### PROBLEM TO SOLVE:
Across the entries below, how many lines contain the string "computer"? Only the number is wanted.

# # # # # # #

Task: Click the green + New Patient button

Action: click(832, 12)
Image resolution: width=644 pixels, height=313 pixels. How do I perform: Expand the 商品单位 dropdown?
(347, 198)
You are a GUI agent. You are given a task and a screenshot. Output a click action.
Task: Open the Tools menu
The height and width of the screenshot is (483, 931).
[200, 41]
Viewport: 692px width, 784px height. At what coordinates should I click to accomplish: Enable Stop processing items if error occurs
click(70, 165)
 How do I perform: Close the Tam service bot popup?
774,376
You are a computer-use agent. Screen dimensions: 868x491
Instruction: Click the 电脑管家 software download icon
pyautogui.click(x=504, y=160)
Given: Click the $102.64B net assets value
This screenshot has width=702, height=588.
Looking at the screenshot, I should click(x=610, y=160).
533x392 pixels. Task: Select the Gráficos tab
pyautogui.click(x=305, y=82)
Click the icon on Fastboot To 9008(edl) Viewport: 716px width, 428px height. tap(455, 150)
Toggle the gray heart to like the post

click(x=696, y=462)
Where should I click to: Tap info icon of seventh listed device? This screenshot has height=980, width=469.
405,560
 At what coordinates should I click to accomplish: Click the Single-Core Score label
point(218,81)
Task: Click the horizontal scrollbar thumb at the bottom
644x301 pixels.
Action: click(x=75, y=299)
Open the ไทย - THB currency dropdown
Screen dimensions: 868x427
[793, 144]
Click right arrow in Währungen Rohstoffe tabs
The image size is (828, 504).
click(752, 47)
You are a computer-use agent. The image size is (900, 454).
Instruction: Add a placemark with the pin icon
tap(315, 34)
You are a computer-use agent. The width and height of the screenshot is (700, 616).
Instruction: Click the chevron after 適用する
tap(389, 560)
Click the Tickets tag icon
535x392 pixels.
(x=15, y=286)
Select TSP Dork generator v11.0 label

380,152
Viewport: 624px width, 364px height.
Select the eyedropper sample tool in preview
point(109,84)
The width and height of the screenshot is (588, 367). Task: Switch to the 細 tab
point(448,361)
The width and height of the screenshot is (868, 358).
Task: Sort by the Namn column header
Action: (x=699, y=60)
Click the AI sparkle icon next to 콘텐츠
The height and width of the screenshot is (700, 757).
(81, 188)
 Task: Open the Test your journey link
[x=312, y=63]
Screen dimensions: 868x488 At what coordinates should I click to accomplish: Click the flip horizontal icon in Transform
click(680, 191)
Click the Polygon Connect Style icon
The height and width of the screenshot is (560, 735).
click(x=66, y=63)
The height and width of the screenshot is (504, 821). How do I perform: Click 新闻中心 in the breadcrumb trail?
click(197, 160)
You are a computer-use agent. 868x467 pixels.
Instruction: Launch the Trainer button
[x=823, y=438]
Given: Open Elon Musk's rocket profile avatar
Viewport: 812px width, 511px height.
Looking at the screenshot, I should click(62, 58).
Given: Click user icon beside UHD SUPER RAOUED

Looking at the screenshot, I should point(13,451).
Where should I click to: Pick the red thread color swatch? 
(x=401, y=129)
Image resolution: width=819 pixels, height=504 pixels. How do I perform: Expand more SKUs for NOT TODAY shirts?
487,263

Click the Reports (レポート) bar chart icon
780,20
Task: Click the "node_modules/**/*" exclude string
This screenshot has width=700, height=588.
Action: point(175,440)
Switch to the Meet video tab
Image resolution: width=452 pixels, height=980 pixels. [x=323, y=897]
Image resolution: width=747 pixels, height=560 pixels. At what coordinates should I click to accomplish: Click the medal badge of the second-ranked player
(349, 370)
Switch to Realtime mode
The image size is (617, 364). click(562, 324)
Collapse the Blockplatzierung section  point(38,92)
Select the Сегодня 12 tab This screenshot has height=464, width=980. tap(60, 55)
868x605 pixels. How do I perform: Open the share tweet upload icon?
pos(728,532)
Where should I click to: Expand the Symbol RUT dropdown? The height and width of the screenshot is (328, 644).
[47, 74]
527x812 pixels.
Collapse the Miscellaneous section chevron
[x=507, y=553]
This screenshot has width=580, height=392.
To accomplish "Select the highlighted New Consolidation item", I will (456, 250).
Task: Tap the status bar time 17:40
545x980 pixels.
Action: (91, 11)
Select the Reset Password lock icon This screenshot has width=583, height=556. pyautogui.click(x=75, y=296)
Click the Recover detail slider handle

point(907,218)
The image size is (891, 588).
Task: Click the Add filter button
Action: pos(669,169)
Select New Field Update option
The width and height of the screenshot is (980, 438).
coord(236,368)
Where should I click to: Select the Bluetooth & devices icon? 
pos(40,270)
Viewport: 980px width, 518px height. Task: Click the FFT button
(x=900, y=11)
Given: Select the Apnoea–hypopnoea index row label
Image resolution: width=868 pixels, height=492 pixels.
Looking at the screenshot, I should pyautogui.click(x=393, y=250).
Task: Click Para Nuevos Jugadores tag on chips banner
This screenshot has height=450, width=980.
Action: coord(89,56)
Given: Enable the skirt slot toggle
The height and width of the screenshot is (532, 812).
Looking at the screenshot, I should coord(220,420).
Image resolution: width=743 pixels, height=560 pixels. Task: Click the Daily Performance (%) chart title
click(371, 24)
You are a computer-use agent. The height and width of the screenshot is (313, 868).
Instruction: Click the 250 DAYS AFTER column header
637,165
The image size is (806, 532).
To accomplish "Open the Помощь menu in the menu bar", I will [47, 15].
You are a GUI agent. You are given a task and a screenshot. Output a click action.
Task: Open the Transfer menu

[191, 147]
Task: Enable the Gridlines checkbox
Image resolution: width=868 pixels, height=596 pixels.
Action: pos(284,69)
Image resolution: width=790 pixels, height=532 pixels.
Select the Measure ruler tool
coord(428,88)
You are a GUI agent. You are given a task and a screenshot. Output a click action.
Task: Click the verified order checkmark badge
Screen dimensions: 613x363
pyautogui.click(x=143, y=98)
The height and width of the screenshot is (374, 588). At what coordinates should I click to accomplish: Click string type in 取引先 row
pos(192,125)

# # # # # # #

### RESPONSE TO THE TASK:
5